From the outset of this case, at various times, Defendant expressed a generalized dissatisfaction with his counsel and ways to proceed in this case. As documented above, Defendant was permitted to proceed pro se with appointed counsel in a stand-by capacity on more than one occasion. The Court repeatedly discussed with Defendant that the right to counsel did not guarantee him representation by an attorney of his choice. He does not have a "right to have particular attorney represent him." United States v. Iles 906 F.2d 1122, 1130 (6th Cir. 1990); see also United States v. Gonzalez-Lopez, 548 U.S. 140, 151 (2006) (observing that "the right to counsel of choice does not extend to defendants who require counsel to be appointed for them."); United States v.

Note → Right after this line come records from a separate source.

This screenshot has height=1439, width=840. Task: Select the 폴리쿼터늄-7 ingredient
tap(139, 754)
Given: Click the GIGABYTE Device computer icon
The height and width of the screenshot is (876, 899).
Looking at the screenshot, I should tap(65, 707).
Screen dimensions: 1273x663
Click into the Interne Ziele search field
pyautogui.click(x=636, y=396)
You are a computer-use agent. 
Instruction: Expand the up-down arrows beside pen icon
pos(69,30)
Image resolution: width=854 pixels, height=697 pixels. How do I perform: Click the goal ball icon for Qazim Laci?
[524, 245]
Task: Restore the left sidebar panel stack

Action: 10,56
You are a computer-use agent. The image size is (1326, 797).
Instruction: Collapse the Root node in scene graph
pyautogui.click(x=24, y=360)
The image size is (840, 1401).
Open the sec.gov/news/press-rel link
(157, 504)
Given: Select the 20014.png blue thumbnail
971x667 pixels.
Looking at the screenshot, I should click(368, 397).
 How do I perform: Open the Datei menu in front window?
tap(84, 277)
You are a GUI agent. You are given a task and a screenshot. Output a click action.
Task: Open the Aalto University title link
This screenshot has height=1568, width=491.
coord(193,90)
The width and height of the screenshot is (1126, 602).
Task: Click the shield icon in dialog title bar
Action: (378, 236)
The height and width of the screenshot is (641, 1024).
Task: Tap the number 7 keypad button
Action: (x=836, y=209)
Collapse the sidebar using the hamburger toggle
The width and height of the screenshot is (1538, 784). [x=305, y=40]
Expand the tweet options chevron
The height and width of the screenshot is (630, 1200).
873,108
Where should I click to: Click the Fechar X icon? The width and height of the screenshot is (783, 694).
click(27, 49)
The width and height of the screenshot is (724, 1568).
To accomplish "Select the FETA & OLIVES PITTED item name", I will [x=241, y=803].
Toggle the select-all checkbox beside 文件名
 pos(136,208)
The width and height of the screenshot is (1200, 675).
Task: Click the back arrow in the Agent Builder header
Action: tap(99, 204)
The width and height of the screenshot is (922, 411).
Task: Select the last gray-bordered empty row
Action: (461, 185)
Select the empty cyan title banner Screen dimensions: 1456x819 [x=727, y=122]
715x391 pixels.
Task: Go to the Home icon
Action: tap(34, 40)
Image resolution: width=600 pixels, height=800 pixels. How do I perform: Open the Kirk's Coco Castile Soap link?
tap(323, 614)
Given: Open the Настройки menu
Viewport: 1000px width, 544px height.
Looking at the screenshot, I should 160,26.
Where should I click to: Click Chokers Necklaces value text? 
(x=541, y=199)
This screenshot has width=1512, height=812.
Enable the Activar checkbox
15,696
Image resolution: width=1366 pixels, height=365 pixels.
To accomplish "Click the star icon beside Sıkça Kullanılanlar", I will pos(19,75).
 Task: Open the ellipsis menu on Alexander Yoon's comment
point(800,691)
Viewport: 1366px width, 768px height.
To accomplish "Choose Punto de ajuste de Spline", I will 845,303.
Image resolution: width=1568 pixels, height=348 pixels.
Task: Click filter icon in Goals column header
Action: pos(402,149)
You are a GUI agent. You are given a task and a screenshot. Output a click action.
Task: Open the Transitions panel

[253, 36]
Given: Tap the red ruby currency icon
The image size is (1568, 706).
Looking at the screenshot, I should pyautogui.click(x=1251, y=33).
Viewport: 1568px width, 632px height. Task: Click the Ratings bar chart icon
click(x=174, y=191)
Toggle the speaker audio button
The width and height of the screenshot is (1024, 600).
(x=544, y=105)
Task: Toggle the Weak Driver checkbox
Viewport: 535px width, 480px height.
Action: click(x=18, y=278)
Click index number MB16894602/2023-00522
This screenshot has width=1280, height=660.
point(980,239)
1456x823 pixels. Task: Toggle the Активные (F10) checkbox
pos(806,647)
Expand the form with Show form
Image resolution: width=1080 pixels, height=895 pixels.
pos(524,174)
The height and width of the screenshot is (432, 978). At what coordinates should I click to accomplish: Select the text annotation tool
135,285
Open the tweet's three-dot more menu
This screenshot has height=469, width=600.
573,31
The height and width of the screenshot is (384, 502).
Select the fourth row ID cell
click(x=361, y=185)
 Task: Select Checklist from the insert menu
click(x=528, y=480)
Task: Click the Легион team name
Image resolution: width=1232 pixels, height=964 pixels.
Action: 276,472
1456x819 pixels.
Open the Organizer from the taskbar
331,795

Gulley, 60 F. App'x 538, 542-43 (6th Cir. 2003) (stating that "there is no right to have appointed counsel of one's choice"). The record is replete with instances where Defendant ignored these rulings. This Court noted that Defendant's repeated accusations of malpractice against both of his attorneys were baseless. Finally, at the eleventh hour, Defendant indicated that Craig Weintraub, an attorney in Cleveland, could represent him. Defendant then made false assertions about Mr. Weintraub's availability and preparedness for trial. After receiving permission to contact Mr. Weintraub directly, the Court telephoned Cleveland counsel and found Defendant's assertions to be false in several respects. (See Doc. 133, PageId 1975-76).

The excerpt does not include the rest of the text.